Our skill focus on Lingopolo is on listening and getting you to understand what you hear spoken, and when you can understand what is being spoken, getting you to speak. When you can understand what is being said by someone else, it is much easier to be able to say these things yourself.
We build up your language comprehension skills naturally by building up sentences in a pyramid-like way. For example, first you might learn to understand some nouns (e.g. "man", "woman", "dog", "banana", "two"), then you learn to understand some verbs (e.g. "to like", "to eat"), and then we very quickly start putting them together into simple phrases like "The man likes the dog", "The woman eats two bananas". Our emphasis here is not on forcing you to speak before you are ready, but on making sure that you understand what is spoken, that you are learning to process language in a very natural way.
At Lingopolo, we teach the 4 language skills in the following order:
listening. We make the listening skill (and of course comprehending what is said), the fundamental platform upon which each of the other skills are built. This is the most effective way to ensure that you develop a good accent when you speak.
speaking. Once we are sure you can understand a word or phrase, then, and only then, do we ask you to speak it. This ensures that you at least have a good basis in your head for how a word or phrase sounds before trying to say it.
reading. Before reading a word or phrase, we prefer that you can recognise it when it is spoken (the listening phase), and that you can reproduce it when speaking (the speaking phase). Then, and only then, do we suggest you learn to read it. This ensures that you use just your ears and mouth (and not your eyes) during the listening and speaking phase. When you speak, the aim should always be to reproduce what you hear spoken, and not what you see written.
writing. Finally, when you can properly read a word, then, and only then, do we teach you to write it.
It should be remembered that this sequence of listening, then speaking, then reading, then writing is the way in which children learn their own language.
Lingopolo is based on the idea of Comprehensible Input presented in an interactive way. Comprehensible Input is basically learning language from hearing (or reading) material which is just a teeny bit above your current level, so that you can understand it, and new words or sentence structures in the material can be learnt indirectly from context.
There are some great websites which take this concept of Comprehensible Input very seriously, by containing videos in the target language from beginner to advanced.
Lingopolo tries to create a more interactive take on the Comprehensible Input idea.
This is the method which the world's leading language organisation, SIL, uses for their staff to learn languages with one-on-one language helpers. SIL are the leading experts on world linguistics. It is SIL who are the authors of the Ethnologue, the definitive guide to the world's languages.
It is an aural method based on the principle of learning increasingly complex comprehensible input.
Lingopolo is completely free to use and plans to stay that way. Read Lingopolo becomes 100% free to find out why.
We believe that everyone should have access to quality language education. That's why Lingopolo aims to do for language learning what Wikipedia has done for knowledge learning. To become the place to learn languages online, to learn any language, from any language, for free.
As far as possible, all the recordings are made by real people, who are all native speakers of the language.
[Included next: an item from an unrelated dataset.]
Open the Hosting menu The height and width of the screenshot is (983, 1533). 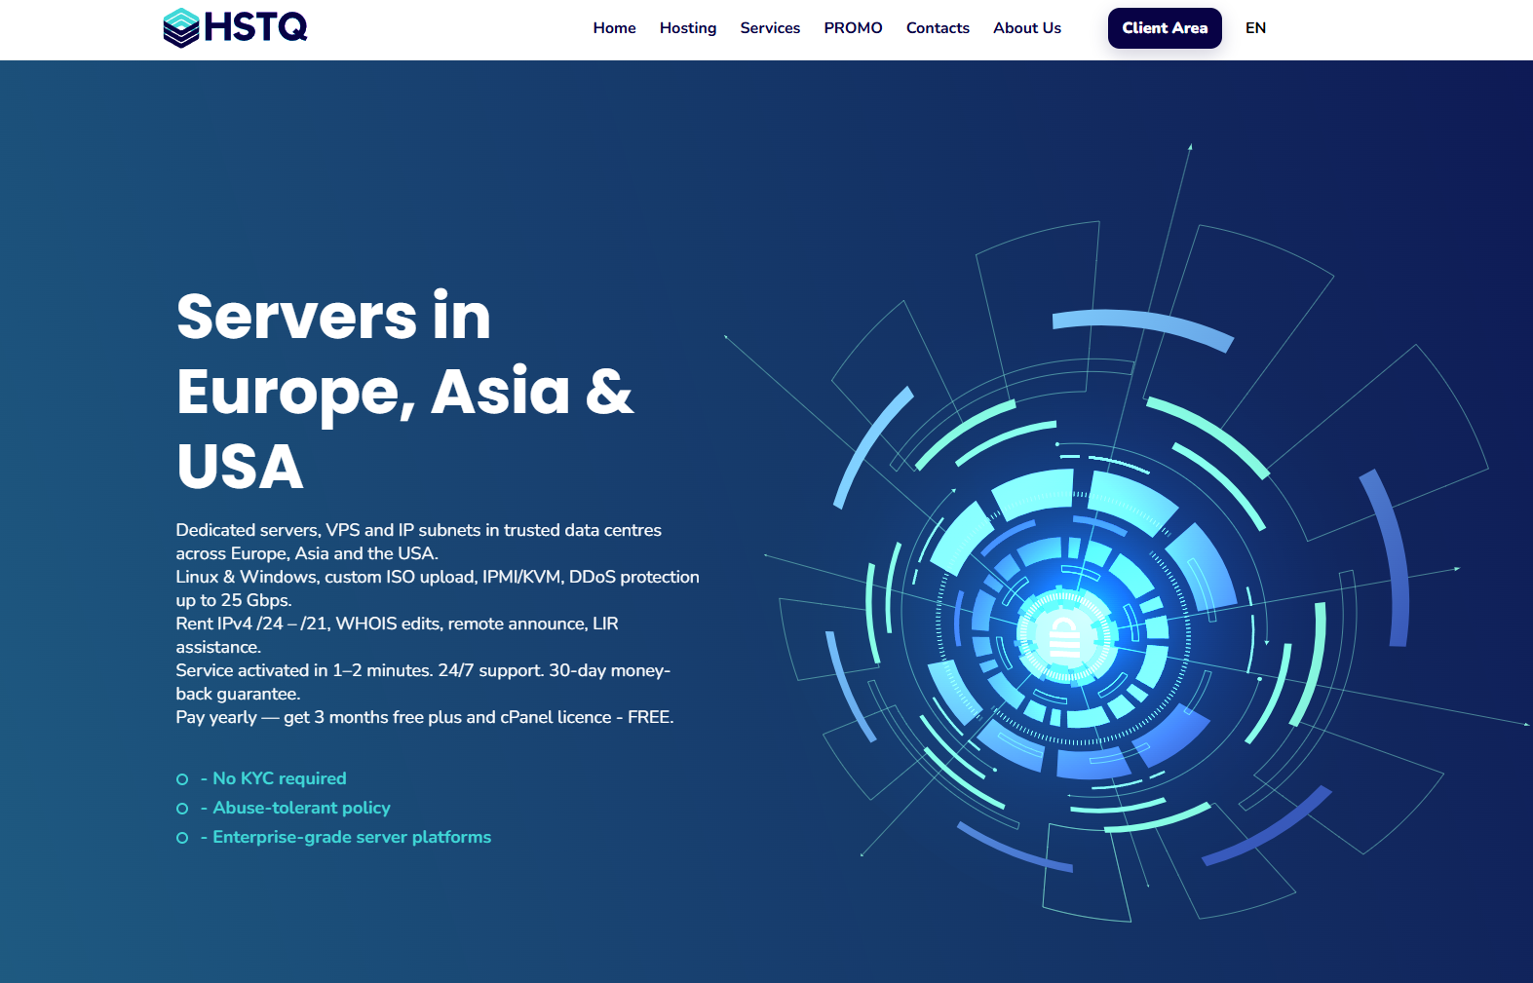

We do not use people who have learned the languages as second languages.
For example, 100% of the Thai words, phrases and dialogues (currently 12274 entries) are spoken by real people, all of whom are native Thai speakers.
We have started to use text-to-speech software for some of the languages where we do not have recordings by real people available. We believe that recordings by real people are still the ideal. Nonetheless, we also believe that the quality of audio generated by text-to-speech software is nowadays so good that it's better to have software generated audio than no audio at all.
A lesson can be grouped by part-of-speech, so for example there is a lesson on nouns and a lesson on verbs. This can be useful if, say, you feel you you are lacking a particular type of word.
The full range of these lessons can be found on the lessons page.
In addition to the lessons described above, we also have some special lessons. The most important of these is the words lesson; this is the perfect lesson for revision of all the words on this site. It is the ultimate practise tool for all of the words. It will very quickly hone in on those words which you find difficult and keep getting wrong, and will keep asking you until you are fluent!
Finally, there is the phrases lesson; this is not something for the beginner, since it puts together the words from each of the other lessons. We therefore recommend you study the words lessons first, and that you first study the phrases in the context of one of the traditional lessons above. However, when you’re ready, this is an excellent lesson to really challenge and stretch your Thai.
The main tab in every lesson is the Lesson Summary tab. Here you can find a summary of the lesson contents and your current progress:
Every lesson has a Lesson Quiz tab, which enables you to choose the type of quiz you want to do:
In every lesson, you can check on the Lesson Content tab exactly what words and phrases the lesson contains:
In the Lesson Progress tab, you can see exactly how far each word or phrase has progressed in being mastered:
Finally on the lesson Mastery tab, you get a clear overview of how you are doing in mastering each of the words and phrases in this lesson:
Every lesson has exactly the same structure, so you should soon feel comfortable finding your way around a lesson.
A quiz consists of up to 10 questions taken from a particular lesson, and is the main way in which Lingopolo teaches you the words and phrases. Each question in the quiz is scored either right or wrong.
For example, in the lesson on animals, there are currently 20 words. A quiz will ask you 10 questions, using some of these 20 words. Depending on how much you have already studied this lesson, and whether you keep getting the words correct or not, the ten questions may be ten different words from this lesson, or, more likely (if you are getting words wrong), a smaller number of words with some of those that you get wrong repeated.
At the end of the quiz, you will be shown your results for the quiz.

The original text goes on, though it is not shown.